[START Raw records]

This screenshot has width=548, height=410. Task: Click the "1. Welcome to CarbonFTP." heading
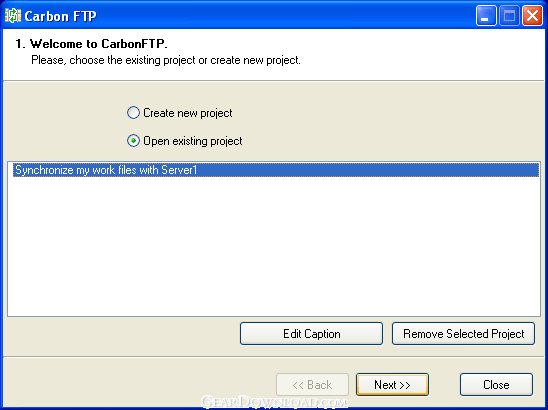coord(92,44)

[END Raw records]
[START Raw records]

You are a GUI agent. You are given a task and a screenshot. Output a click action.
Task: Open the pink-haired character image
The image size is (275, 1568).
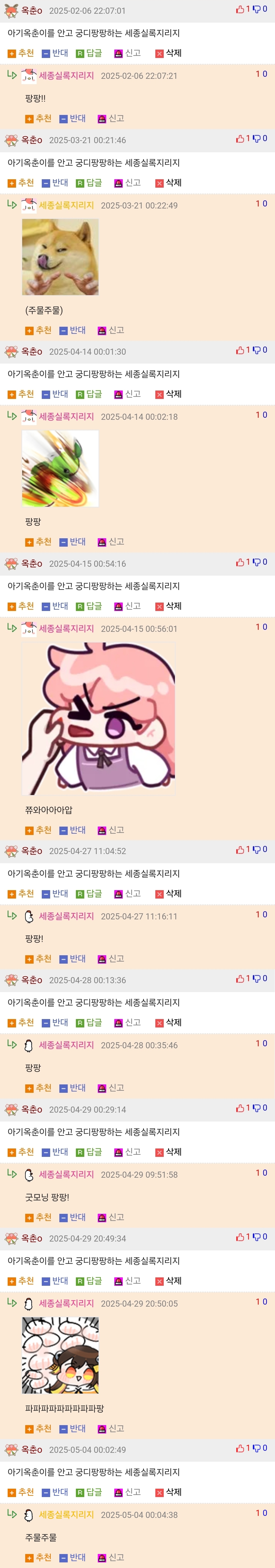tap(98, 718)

[END Raw records]

#### [Instructions for the task]
Copy out the items from the line with "You are a GUI" through the line with "tap(98, 718)", swapping "click action" for "tap action" and keeping everything else the same. Leave the pictures out of your answer.

#### [Result of this exercise]
You are a GUI agent. You are given a task and a screenshot. Output a tap action.
Task: Open the pink-haired character image
The image size is (275, 1568).
tap(98, 718)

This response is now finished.